Required action: Reproduce the entries. Match every word.

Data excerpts
********************
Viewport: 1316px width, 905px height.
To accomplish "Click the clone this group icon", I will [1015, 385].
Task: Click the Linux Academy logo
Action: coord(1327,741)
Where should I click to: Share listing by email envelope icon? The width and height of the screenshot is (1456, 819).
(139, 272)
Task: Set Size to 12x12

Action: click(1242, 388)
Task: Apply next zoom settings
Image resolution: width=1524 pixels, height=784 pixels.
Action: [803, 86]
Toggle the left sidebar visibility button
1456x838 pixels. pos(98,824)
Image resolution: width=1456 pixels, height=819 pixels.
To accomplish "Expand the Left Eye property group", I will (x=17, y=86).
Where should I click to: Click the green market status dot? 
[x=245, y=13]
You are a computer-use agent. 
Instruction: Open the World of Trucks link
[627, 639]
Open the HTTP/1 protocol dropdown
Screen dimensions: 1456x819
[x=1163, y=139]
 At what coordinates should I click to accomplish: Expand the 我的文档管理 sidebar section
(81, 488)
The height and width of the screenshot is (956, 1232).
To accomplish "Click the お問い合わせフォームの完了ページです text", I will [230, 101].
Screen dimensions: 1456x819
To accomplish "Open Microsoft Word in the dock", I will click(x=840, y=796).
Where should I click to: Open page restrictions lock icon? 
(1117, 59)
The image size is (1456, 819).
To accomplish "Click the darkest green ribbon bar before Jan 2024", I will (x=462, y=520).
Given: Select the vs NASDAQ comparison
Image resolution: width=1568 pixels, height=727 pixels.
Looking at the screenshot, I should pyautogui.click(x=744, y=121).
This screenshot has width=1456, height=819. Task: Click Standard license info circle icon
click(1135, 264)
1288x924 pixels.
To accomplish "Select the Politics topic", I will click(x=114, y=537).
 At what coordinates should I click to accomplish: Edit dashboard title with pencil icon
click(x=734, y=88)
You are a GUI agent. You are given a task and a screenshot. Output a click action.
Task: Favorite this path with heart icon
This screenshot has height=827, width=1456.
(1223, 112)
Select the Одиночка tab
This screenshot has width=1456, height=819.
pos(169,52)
********************
Your solution:
Viewport: 1316px width, 905px height.
To accomplish "Click the clone this group icon", I will [1015, 385].
Task: Click the Linux Academy logo
Action: coord(1327,741)
Where should I click to: Share listing by email envelope icon? The width and height of the screenshot is (1456, 819).
(139, 272)
Task: Set Size to 12x12

Action: click(1242, 388)
Task: Apply next zoom settings
Image resolution: width=1524 pixels, height=784 pixels.
Action: [803, 86]
Toggle the left sidebar visibility button
1456x838 pixels. pos(98,824)
Image resolution: width=1456 pixels, height=819 pixels.
To accomplish "Expand the Left Eye property group", I will (x=17, y=86).
Where should I click to: Click the green market status dot? 
[x=245, y=13]
You are a computer-use agent. 
Instruction: Open the World of Trucks link
[627, 639]
Open the HTTP/1 protocol dropdown
Screen dimensions: 1456x819
[x=1163, y=139]
 At what coordinates should I click to accomplish: Expand the 我的文档管理 sidebar section
(81, 488)
The height and width of the screenshot is (956, 1232).
To accomplish "Click the お問い合わせフォームの完了ページです text", I will [230, 101].
Screen dimensions: 1456x819
To accomplish "Open Microsoft Word in the dock", I will click(x=840, y=796).
Where should I click to: Open page restrictions lock icon? 
(1117, 59)
The image size is (1456, 819).
To accomplish "Click the darkest green ribbon bar before Jan 2024", I will (x=462, y=520).
Given: Select the vs NASDAQ comparison
Image resolution: width=1568 pixels, height=727 pixels.
Looking at the screenshot, I should pyautogui.click(x=744, y=121).
This screenshot has width=1456, height=819. Task: Click Standard license info circle icon
click(1135, 264)
1288x924 pixels.
To accomplish "Select the Politics topic", I will click(x=114, y=537).
 At what coordinates should I click to accomplish: Edit dashboard title with pencil icon
click(x=734, y=88)
You are a GUI agent. You are given a task and a screenshot. Output a click action.
Task: Favorite this path with heart icon
This screenshot has height=827, width=1456.
(1223, 112)
Select the Одиночка tab
This screenshot has width=1456, height=819.
pos(169,52)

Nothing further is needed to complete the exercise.